Example for illustration (adapt to your ingress controller's conventions):
```yaml theme={null}
apiVersion: networking.k8s.io/v1
kind: Ingress
metadata:
name: cartesia-api-ingress
namespace: cartesia
annotations:
kubernetes.io/ingress.class: nginx
spec:
tls:
- hosts:
- api.cartesia.yourdomain.com
secretName: cartesia-tls
rules:
- host: api.cartesia.yourdomain.com
http:
paths:
- path: /
pathType: Prefix
backend:
service:
name: cartesia-api-server
port:
number: 5000
```
Replace `cartesia-api-server` with your release name followed by `-api-server`.
## Autoscaling
Cartesia supports two levels of autoscaling for Kubernetes deployments.
### Cluster Autoscaler
Scales nodes based on pending pods. Enable in your tfvars:
```hcl theme={null}
enable_cluster_autoscaler = true
```
Node groups/pools will scale within their configured `min_size`/`max_size` bounds when pods can't be scheduled due to insufficient resources.
### Pod Autoscaler (KEDA)
Scales worker pods based on load metrics. Enable in your tfvars:
```hcl theme={null}
enable_pod_autoscaler = true
enable_metrics = true # Required for KEDA
```
KEDA uses two scaling triggers:
* **Queue depth** - Scales when unserviceable requests accumulate
* **Worker load** - Scales when GPU utilization exceeds threshold
### Per-Worker Scaling
Each worker can have its own scaling configuration:
```hcl theme={null}
workers = [
{
name = "tts-worker"
workerArgs = { ... }
autoscaling = {
enabled = true
threshold = 0.6 # Scale up when load > 60%
minReplicas = 1
maxReplicas = 10
}
}
]
```
Or in Helm values.yaml:
```yaml theme={null}
workers:
- name: tts-worker
workerArgs: { ... }
autoscaling:
enabled: true
threshold: "0.6"
minReplicas: 1
maxReplicas: 10
```
### Scaling Behavior
* **Scale up**: 30 second stabilization window
* **Scale down**: 900 second (15 min) stabilization window to avoid flapping
* Workers scale independently based on their individual load
## Go-live Checklist
Final review before opening to production traffic:
* All pods `Running` and `Ready`, all images on the target release tag — see [Verify](#verify).
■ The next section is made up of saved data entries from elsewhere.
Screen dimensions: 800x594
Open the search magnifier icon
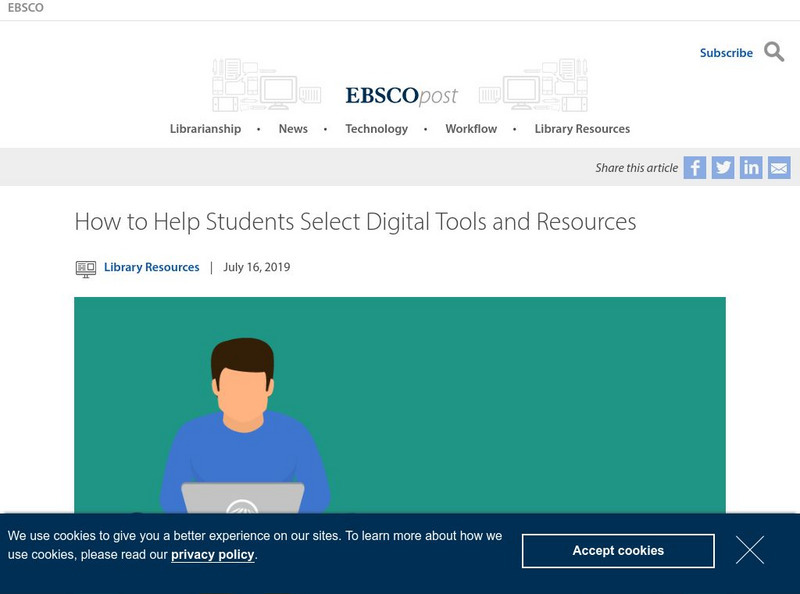tap(774, 52)
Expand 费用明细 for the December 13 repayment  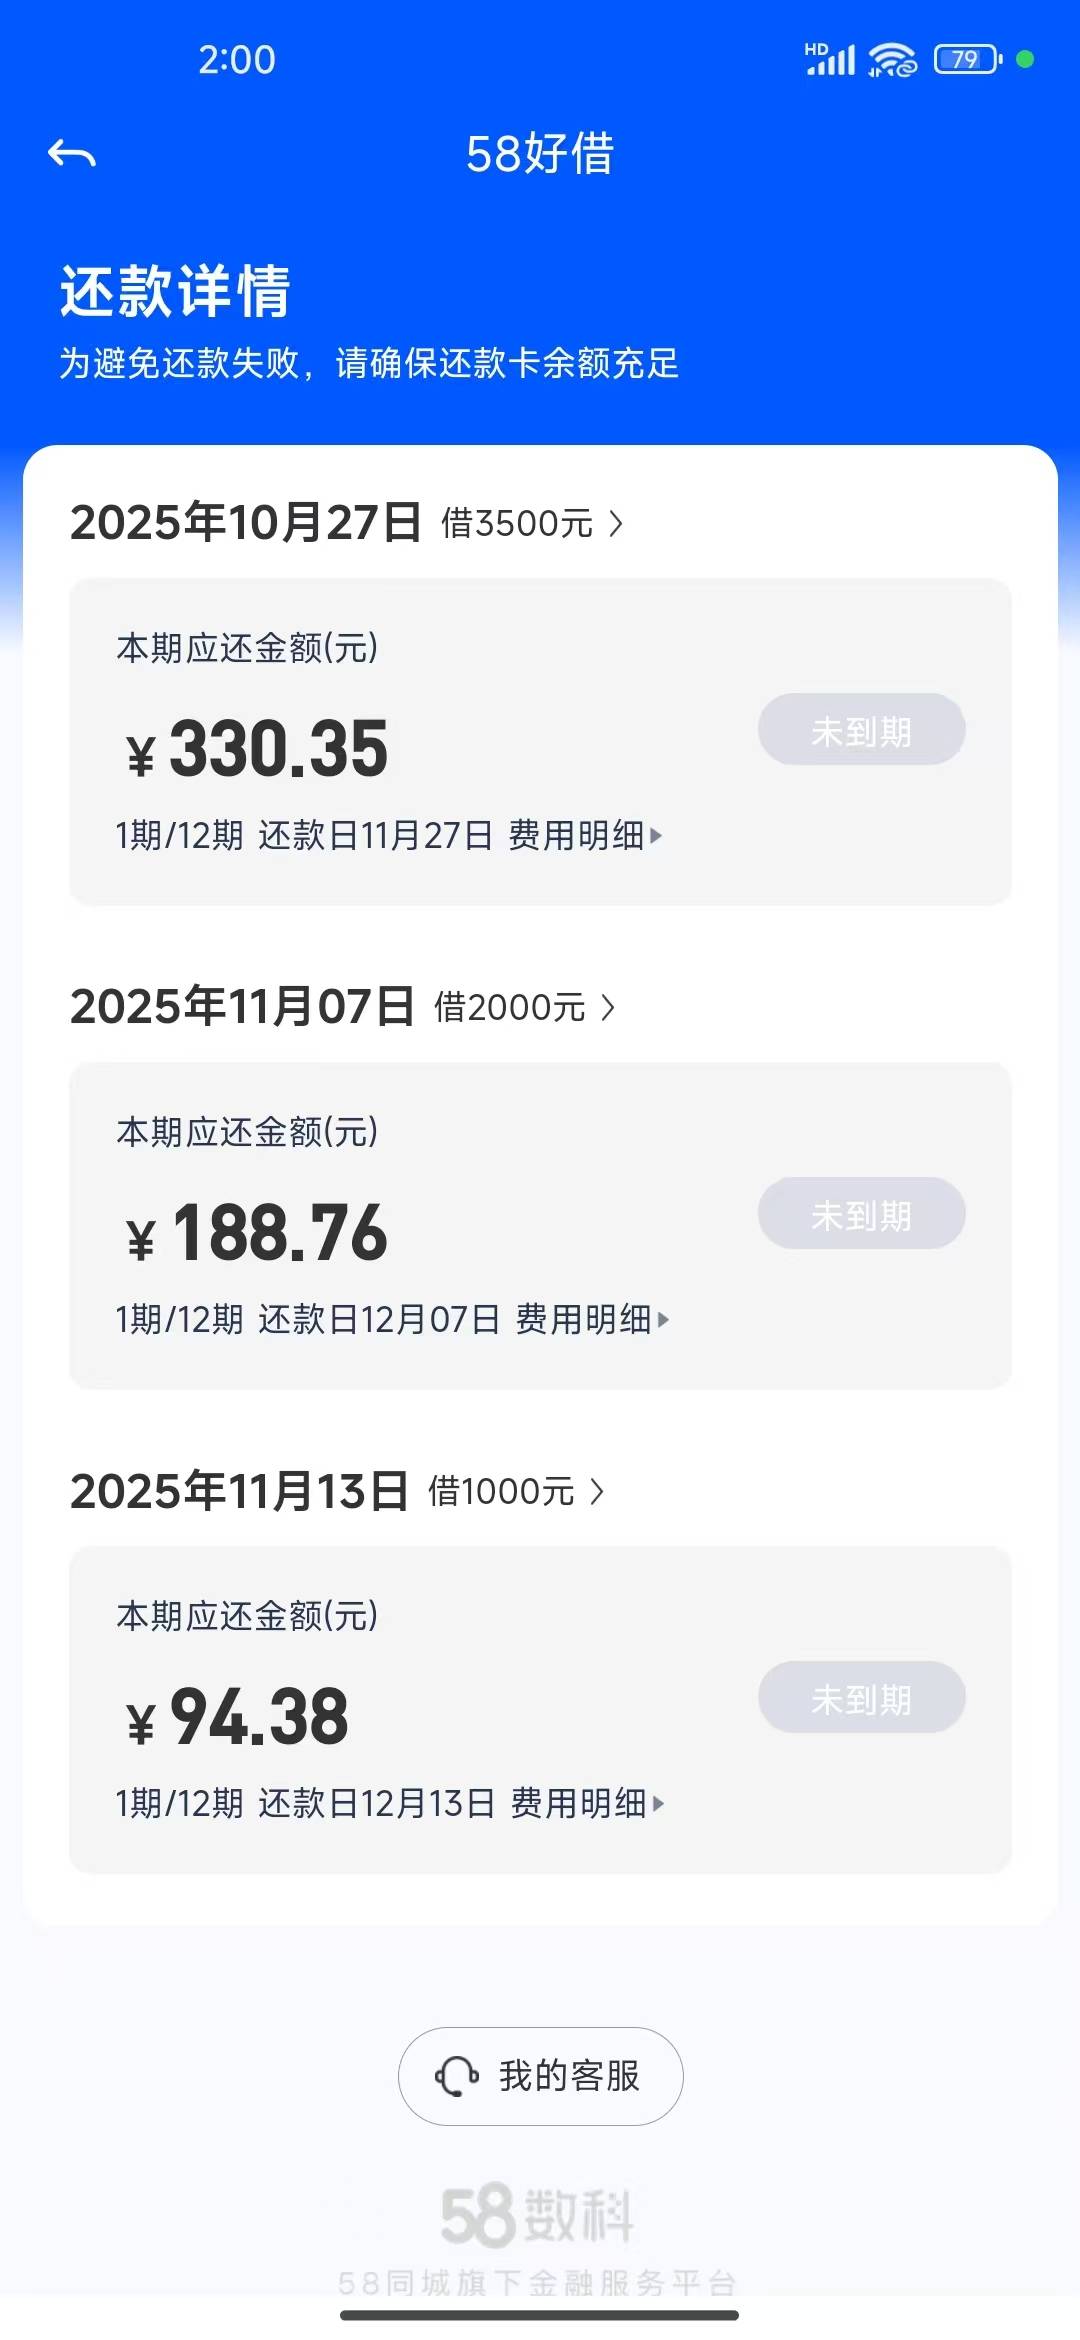(587, 1803)
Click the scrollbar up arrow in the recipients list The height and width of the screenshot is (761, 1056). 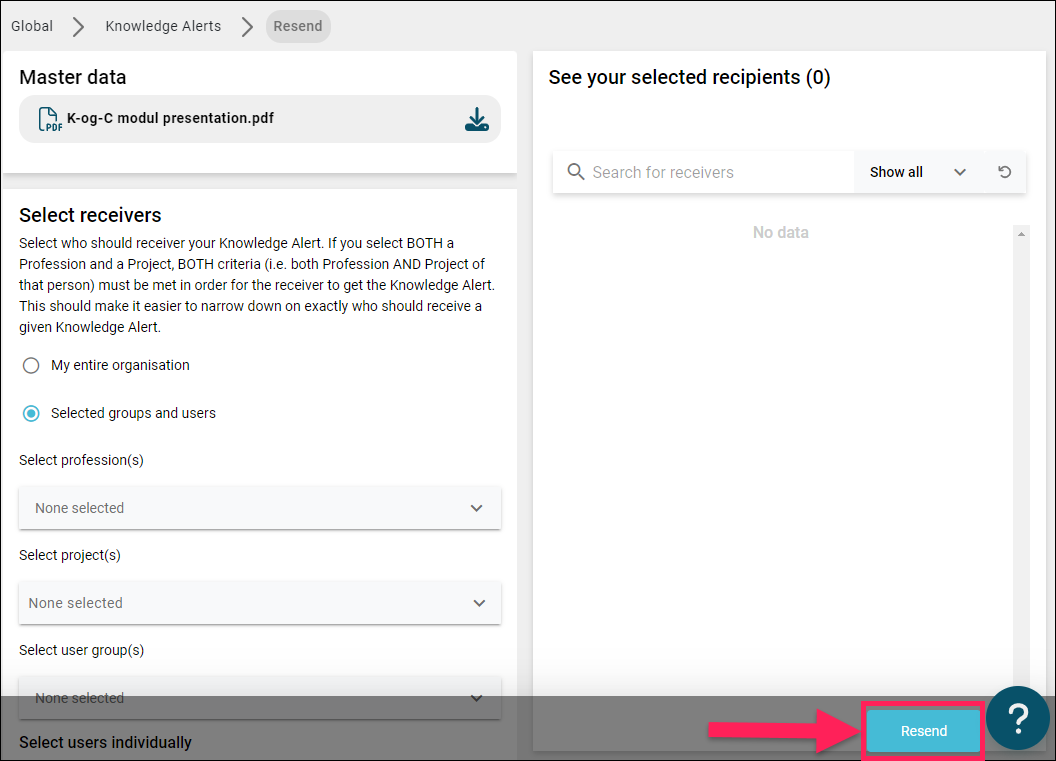pos(1021,234)
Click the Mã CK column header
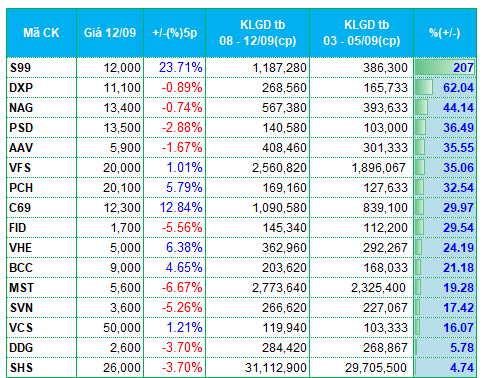Image resolution: width=485 pixels, height=378 pixels. 41,33
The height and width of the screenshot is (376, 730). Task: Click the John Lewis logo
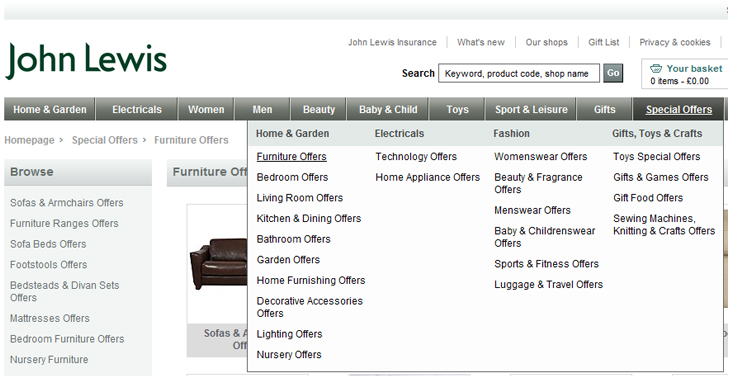click(86, 61)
* Ingress reachable on its FQDN over HTTPS — see [Verify](#verify).
* TLS certificate active (ACM cert attached on EKS, ManagedCertificate `Active` on GKE, or BYO cert mounted for self-managed) — see [Ingress and TLS](#ingress-and-tls).
* Smoke tests pass — see [Smoke Tests and Benchmarking](/self-hosted/smoke-tests-and-benchmarking).
* Benchmark results within the expected range for the deployed GPU — see [Performance per GPU](/self-hosted/hardware-selection#performance-per-gpu).
* Metrics scrape working (if Prometheus is installed) — see [Verify](#verify).
* Firewall and network policies match the deployed posture — see [Outbound egress (Connected mode)](/self-hosted/architecture#outbound-egress-connected-mode).
* (Air-gapped only) License loaded; offline operation confirmed — see [Air-Gapped Deployments](/self-hosted/air-gapped).
* On-call runbook documents the rollback procedure in [Upgrades and Rollback](/self-hosted/upgrades-and-rollback).